USING A MIXED DELPHI METHOD: IDENTIFY CYBER SECURE COMPETENCIES FOR OLDER ADULTS
Primary Investigator:
Gene Spafford
Julie Wenner
Abstract
This dissertation aligns with the United Nations and World Health Organization Healthy Ageing (2021–2030) initiative, emphasizing digital equity and cybersecurity for older adults. As cyber threats grow more sophisticated, older adults remain highly vulnerable due to limited cybersecurity awareness, digital literacy gaps, and evolving online threats. This research aimed to identify, and develop core cybersecurity competencies essential for older adults, equipping them with the necessary skills to foster readiness, willingness, and ability to engage in secure digital practices.
Using a qualitative mixed Delphi method, a panel of fifteen interdisciplinary cybersecurity and aging experts refined twenty-five key cybersecurity competencies across four thematic categories: Identify, Protect, Detect, and Respond. Aligning with the NIST Cybersecurity Framework (CSF). The research explored three research questions: [RQ1] What competency skills and technical knowledge do older adult digital users need to protect themselves online and minimize potential cyber-attacks? [RQ2] What are the attitudes, barriers, and challenges that older adults encounter in adopting cybersecurity best practices? [RQ3] What cybersecurity principles from digital accessibility, technology adoption, and existing digital competency models can be adapted to create cyber-secure competencies for older adults?
The findings and analysis revealed twenty-three critical gaps in older adults’ understanding of password security, phishing awareness, device protection, and online privacy. The Delphi panel of experts emphasized the need for age-friendly cybersecurity education, incorporating simplified instructions, real-world examples, and interactive learning. Trust in AI-driven cybersecurity training emerged as a potential key adoption factor, reinforcing the need for explainable AI and real-time behavioral reinforcement.

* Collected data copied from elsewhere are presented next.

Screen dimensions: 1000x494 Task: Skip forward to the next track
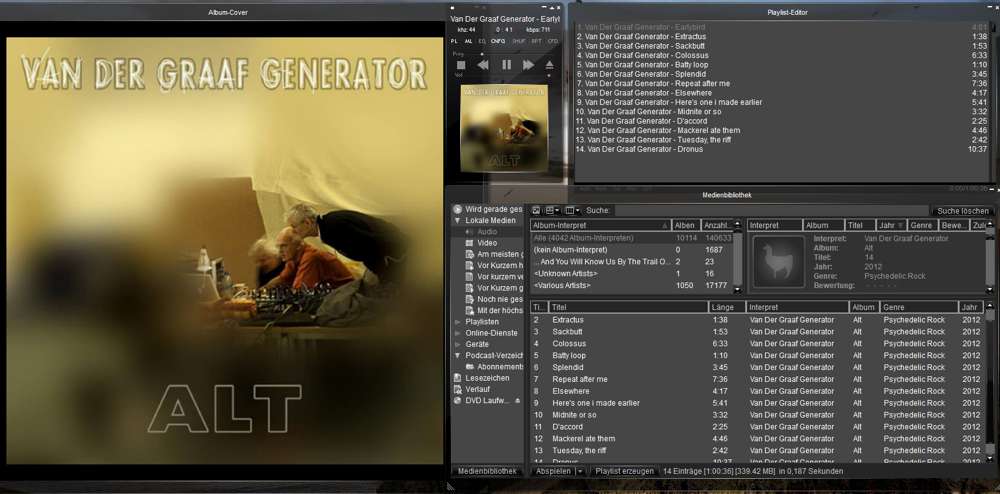coord(528,65)
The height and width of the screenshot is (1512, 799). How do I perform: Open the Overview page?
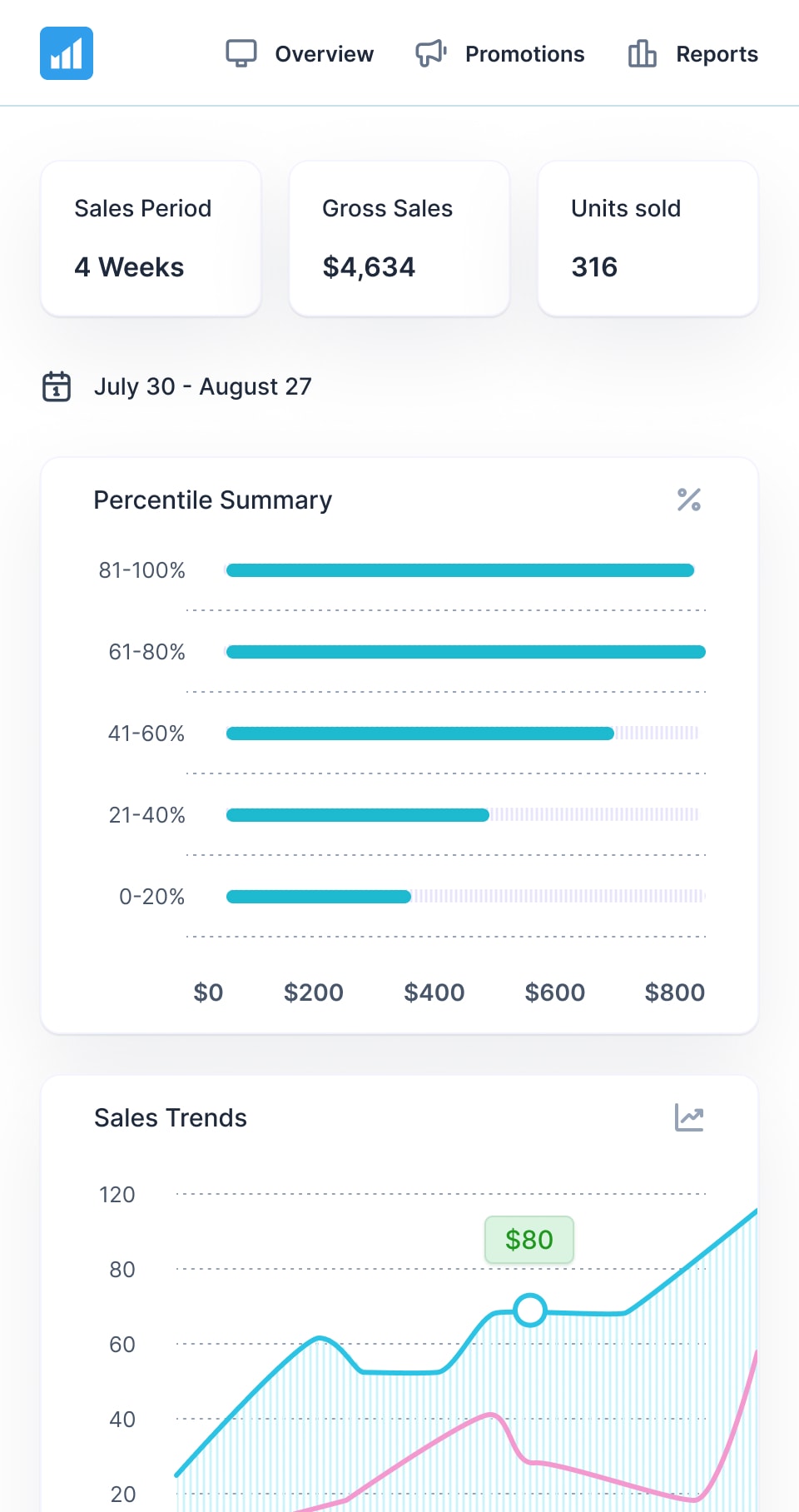324,52
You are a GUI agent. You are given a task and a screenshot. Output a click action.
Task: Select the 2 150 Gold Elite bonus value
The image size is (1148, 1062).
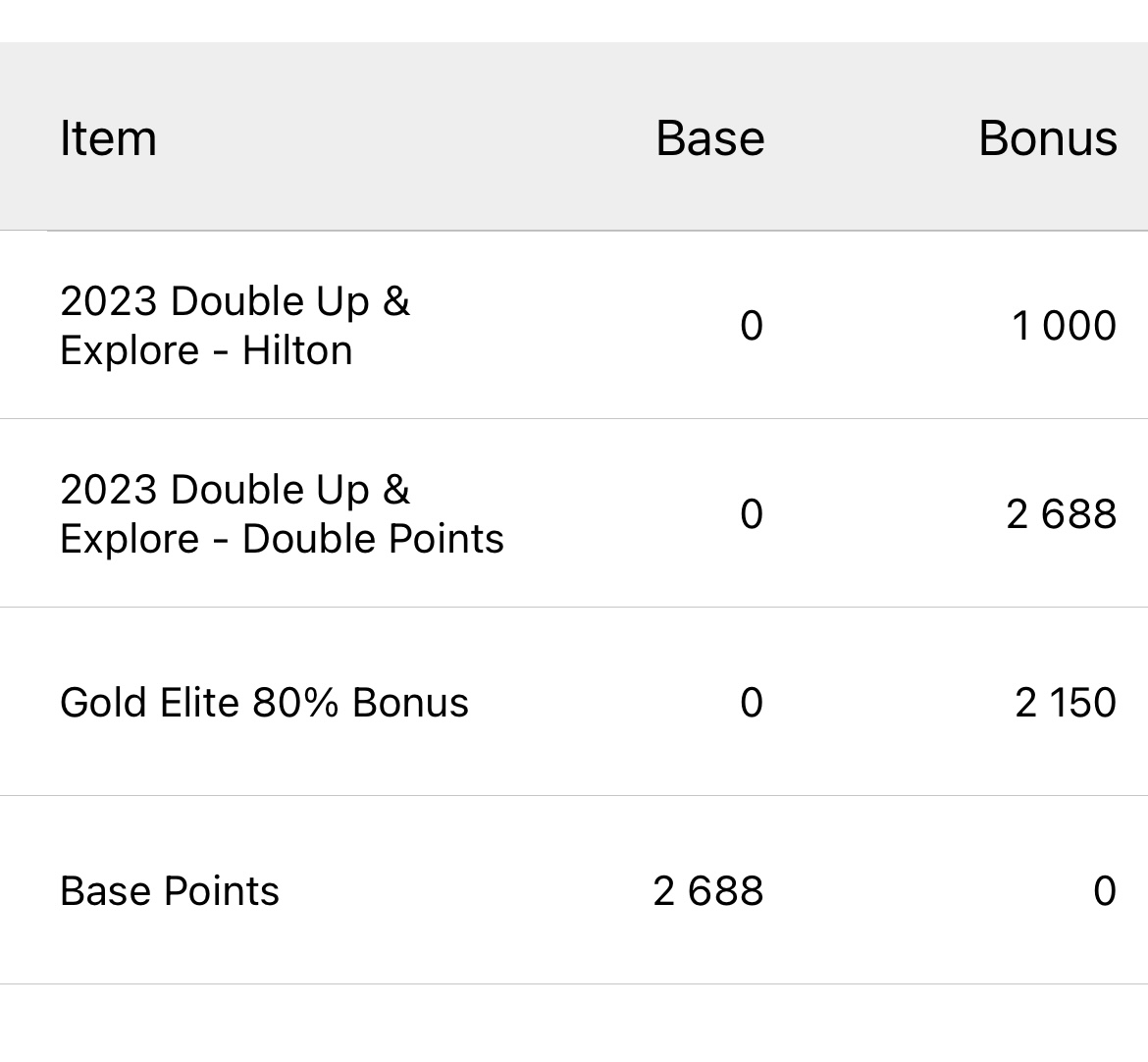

This research identified Motivation, Awareness, Skills, and Knowledge (M.A.S.K.), forming the foundation of the Cognitive Cybersecurity Learning Model (CCLM), a structured framework addressing cognitive adaptability, behavioral reinforcement, and recommending real-time AI-driven feedback to enhance cybersecurity resilience. These competencies align with Self-Determination Theory, Social Learning Theory, and Connectivism, reinforcing motivation, adaptability, and networked learning in cybersecurity education.

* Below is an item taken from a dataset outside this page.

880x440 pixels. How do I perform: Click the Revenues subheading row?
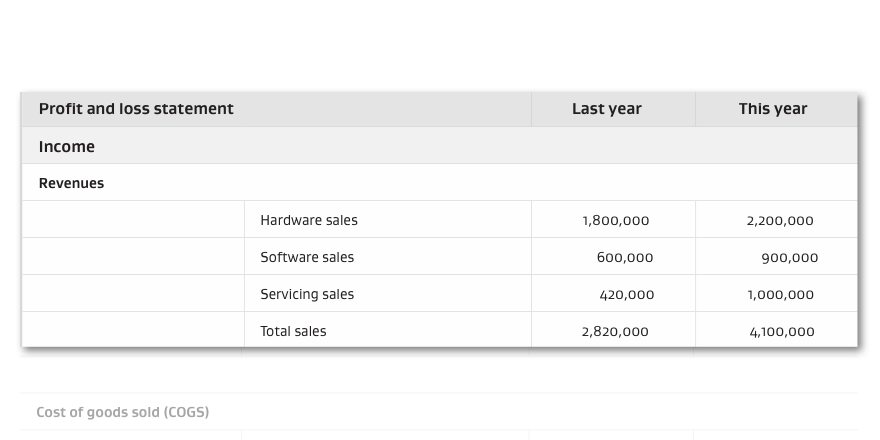coord(71,184)
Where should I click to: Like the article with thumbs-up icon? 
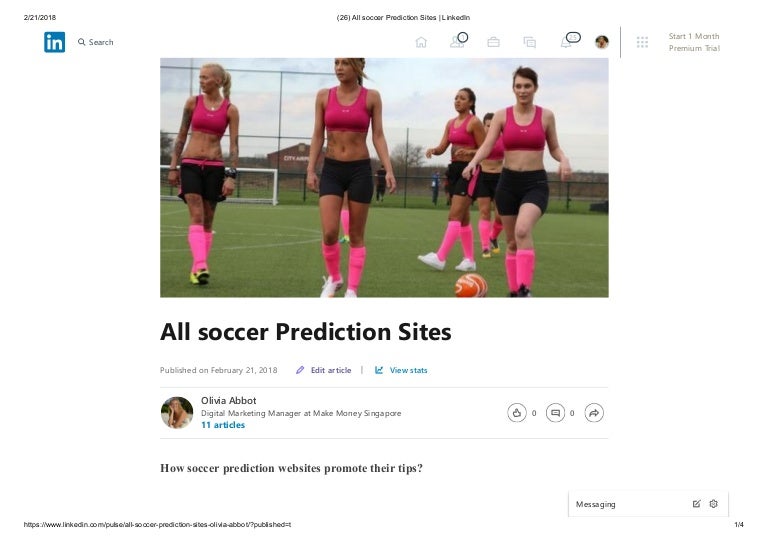tap(517, 413)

Future research recommendations indicate that AI-driven cybersecurity training may improve digital resilience, though human oversight remains crucial. The Delphi panel of experts stressed the importance of accessible and tailored training materials with simplified language, large text, visual aids, and step-by-step instructions to ensure usability and comprehension for older adults. This research underscores the urgent need for structured, qualitative cybersecurity education, emphasizing that an informed and practiced offense is the best defense against cyber threats. Equipping older adults with M.A.S.K. based learning competency strategies supports the UN and WHO’s initiative vision.